Book Review – The Frugal Superpower

Joanna Schroeder

This week I read the book “The Frugal Superpower,” by Michael Mandelbaum. For much of the beginning, I couldn’t quite figure out what this book had to do with energy. But I kept on going and was rewarded by some true insights as to other good reasons why reducing our dependence on Middle Eastern oil can help our country out of some if its current mess.

In the book, Mandelbaum takes on the challenge of laying out why America’s expansive foreign policy is coming to an end and the consequences of such an action. Let’s face it, America needs to tighten it’s purse strings – the country has phenomenal deficits, is still trying to recover from a financial crash and its entitlement programs such as Social Security, are running out of money. So what should go by the wayside? America’s underwriting of global security that dates back to the 1940s.

Mandelbaum is not naive to what could happen when the U.S. stops fighting the wars of others, but he is also very aware of what will happen if the U.S. continues to fight all the wars of others. It will put our “Superpower” status in more jeopardy. Whereas realigning our foreign policy could actually strengthen our position.

The war in Iraq is over oil – a commodity that our country cannot live without.

Mandelbaum writes, “Because the United States accounts for so much of the world’s oil usage, a major reduction in American consumption could lower overall consumption enough to reduce the global price of the commodity. This would decrease the money accruing to the governments that depend heavily, in some cases almost exclusively, on the sale of oil to finance their operations. Iran is one such country. The sale of oil account for 80 percent of its annual revenue.
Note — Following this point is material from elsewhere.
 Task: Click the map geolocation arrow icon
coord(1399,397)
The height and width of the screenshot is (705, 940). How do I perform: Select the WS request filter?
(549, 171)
Reducing the income of the Islamic Republic would give its rulers less money to spend on the policies that threaten the rest of the region and the world….Restricting the stream of Iranian oil revenue would have an even more powerful effect on the regime: It would undermine its internal stability.”
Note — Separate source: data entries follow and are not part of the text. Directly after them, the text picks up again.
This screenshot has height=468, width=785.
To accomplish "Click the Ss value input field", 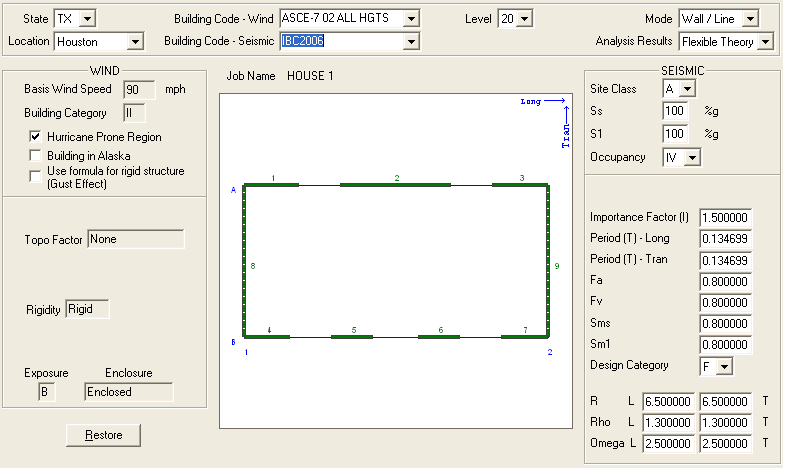I will pyautogui.click(x=676, y=111).
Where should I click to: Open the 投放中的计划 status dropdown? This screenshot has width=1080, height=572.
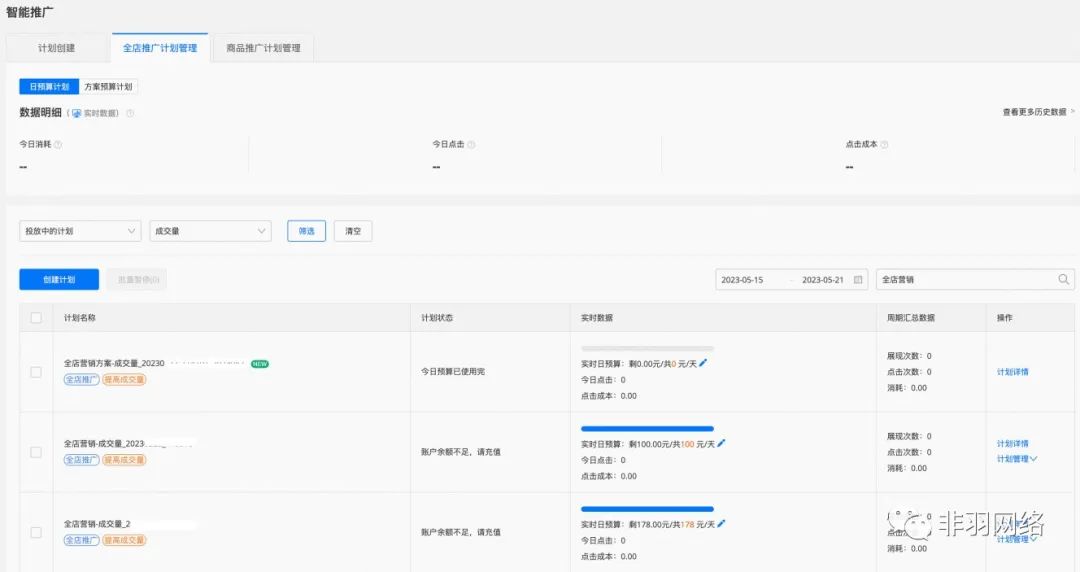[x=79, y=231]
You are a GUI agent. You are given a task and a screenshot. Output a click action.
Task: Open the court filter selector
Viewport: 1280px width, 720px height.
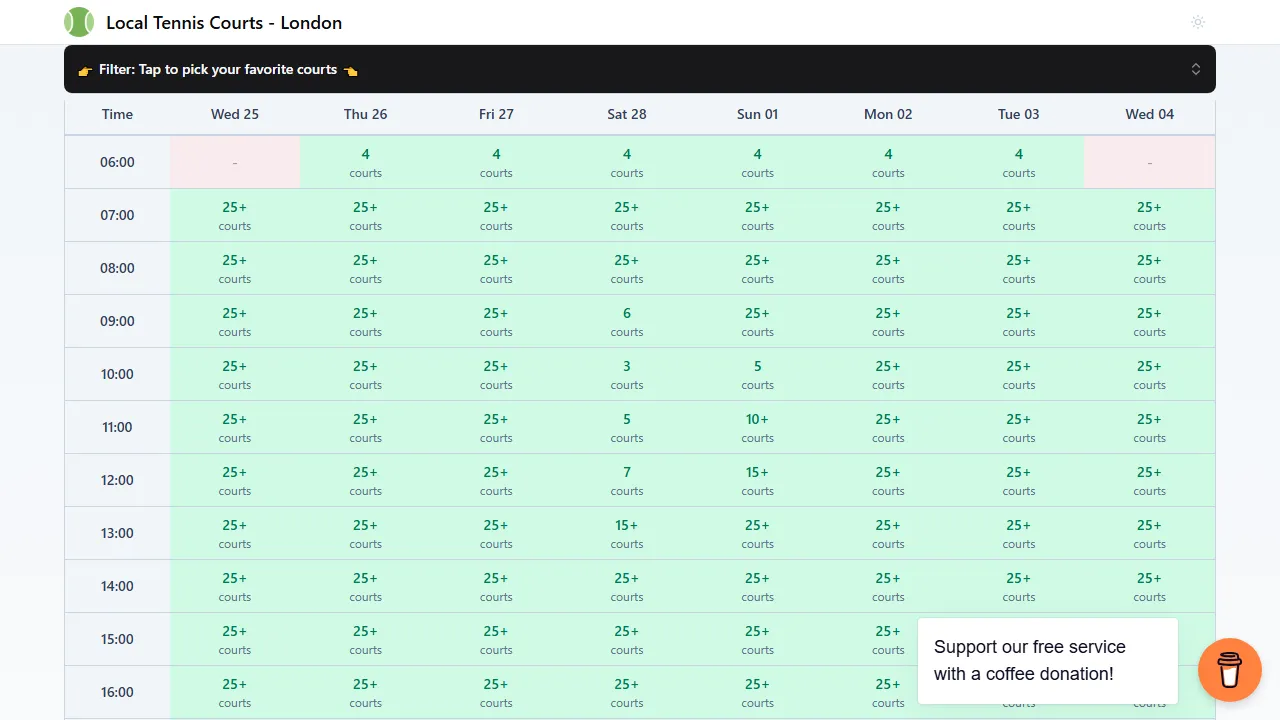pyautogui.click(x=640, y=69)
Mandelbaum continues by explaining another benefit of reduced oil on Middle Eastern policies – the less the world relies on oil, and therefore the less it relies on oil from that region, the less important to the rest of the world the region will be. Ultimately, he concludes that the reduction of oil qualifies as the single most important thing the U.S. can do to achieve its international goals.

So what should happen in this new age of scarcity? Mandelbaum lays out a strategy of containment that includes moving to renewable energies in addition to oil and lobbies for a substantial tax on gasoline. This tax would lessen oil use, spur growth in renewable energy so it can be economically competitive and demonstrate that America has the wherewithal to address a major problem.

He concludes, “It would demonstrate, finally, that the United States is capable of taking steps to deal with an issue that affects the entire world. It would offer, that is, a vivid example of American global leadership.”

This book offers the best case I have ever seen that oil is a major risk to American security and presents it in a way that a true politician, worried about foreign relations, cannot deny why our country needs to move to renewable energy.